◆ What this task involves
In the material below, find the line that contains "This screenshot has width=1231, height=412." and the line that contains "Click the web pages link", then write out exactly those two lines and everything between them.

==== Dataset extract ====

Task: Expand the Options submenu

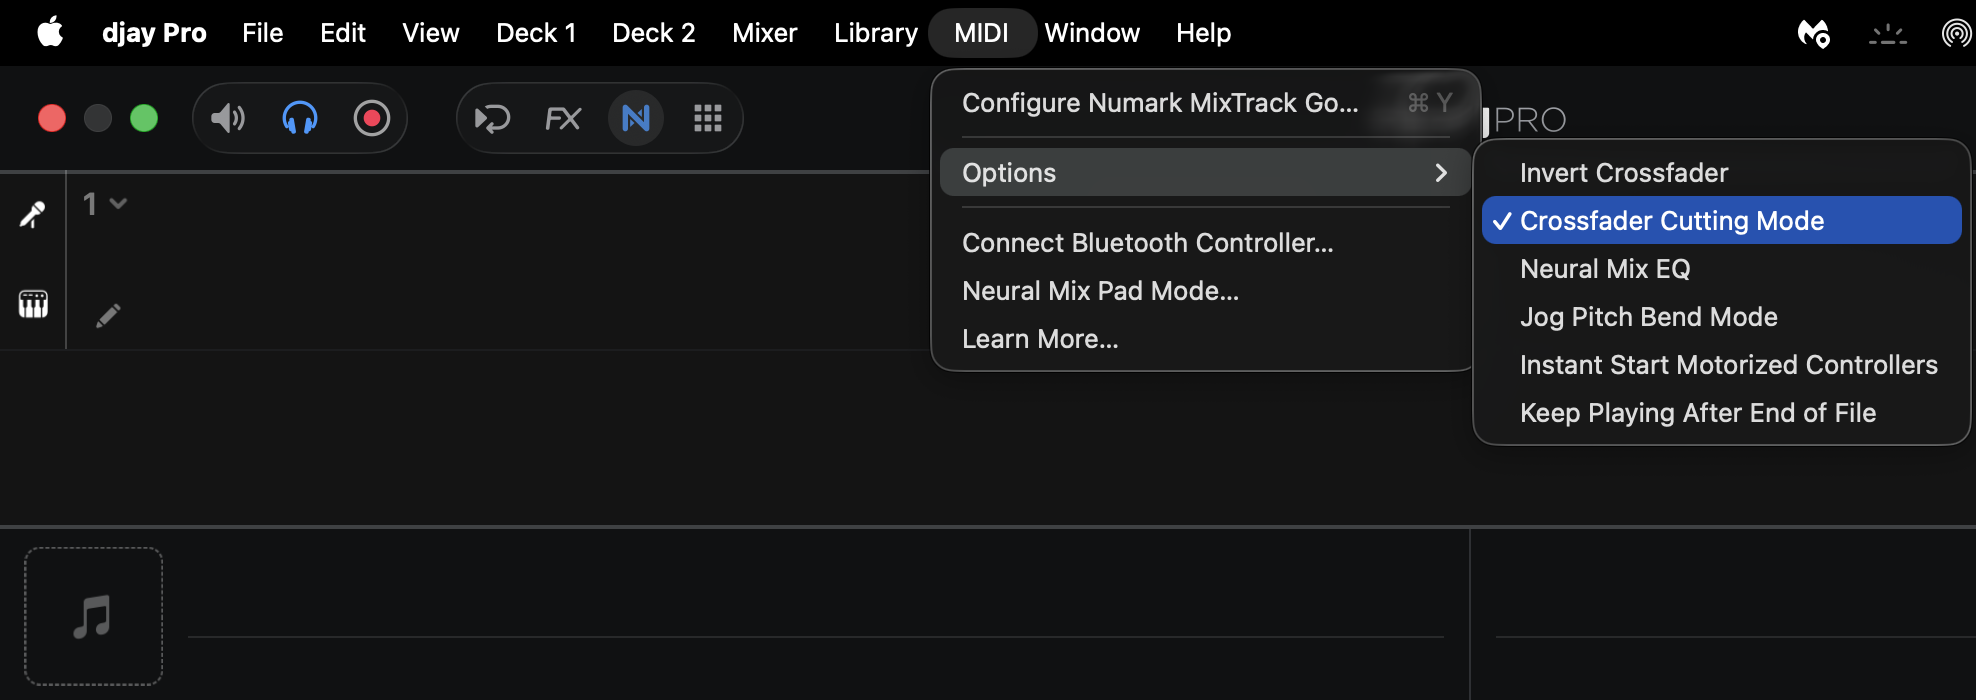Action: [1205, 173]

====
==== Dataset extract ====

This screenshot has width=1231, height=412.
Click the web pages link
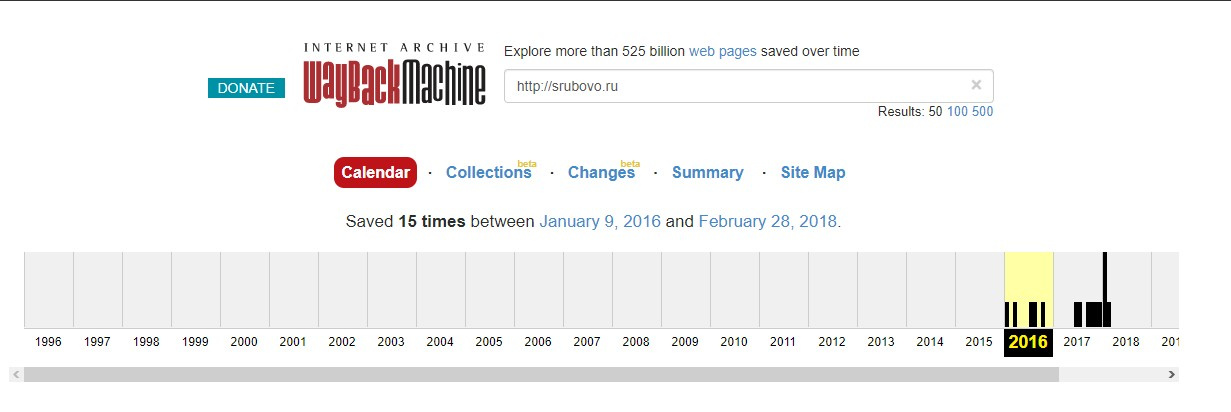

====
==== Dataset extract ====

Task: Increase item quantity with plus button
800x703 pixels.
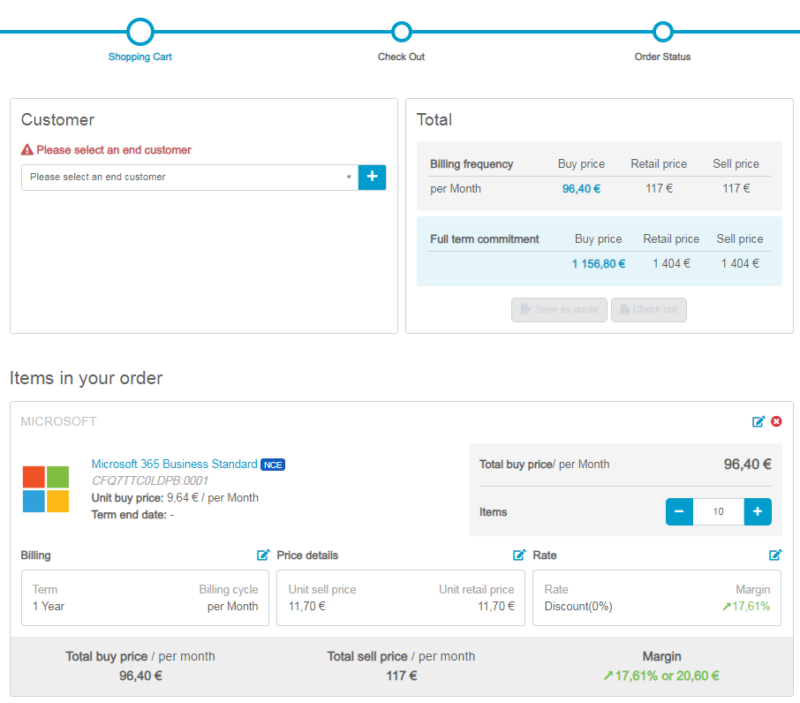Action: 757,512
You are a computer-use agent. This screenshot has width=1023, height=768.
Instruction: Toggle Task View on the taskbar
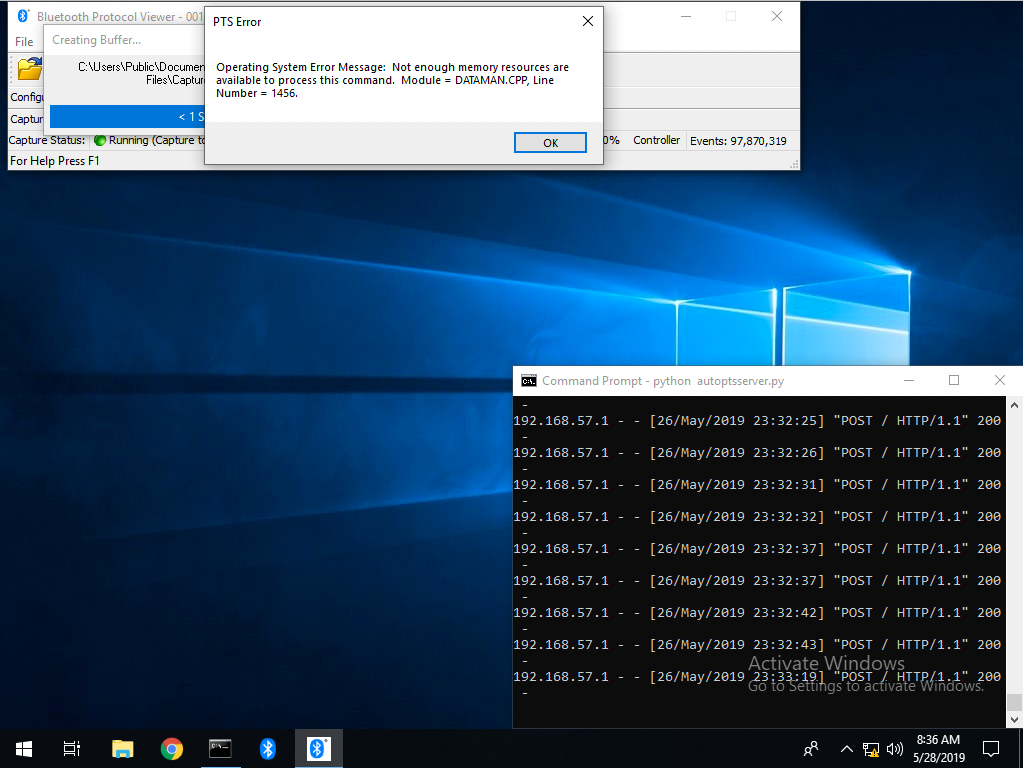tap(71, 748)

====

◆ Task result
This screenshot has width=1231, height=412.
Click the web pages link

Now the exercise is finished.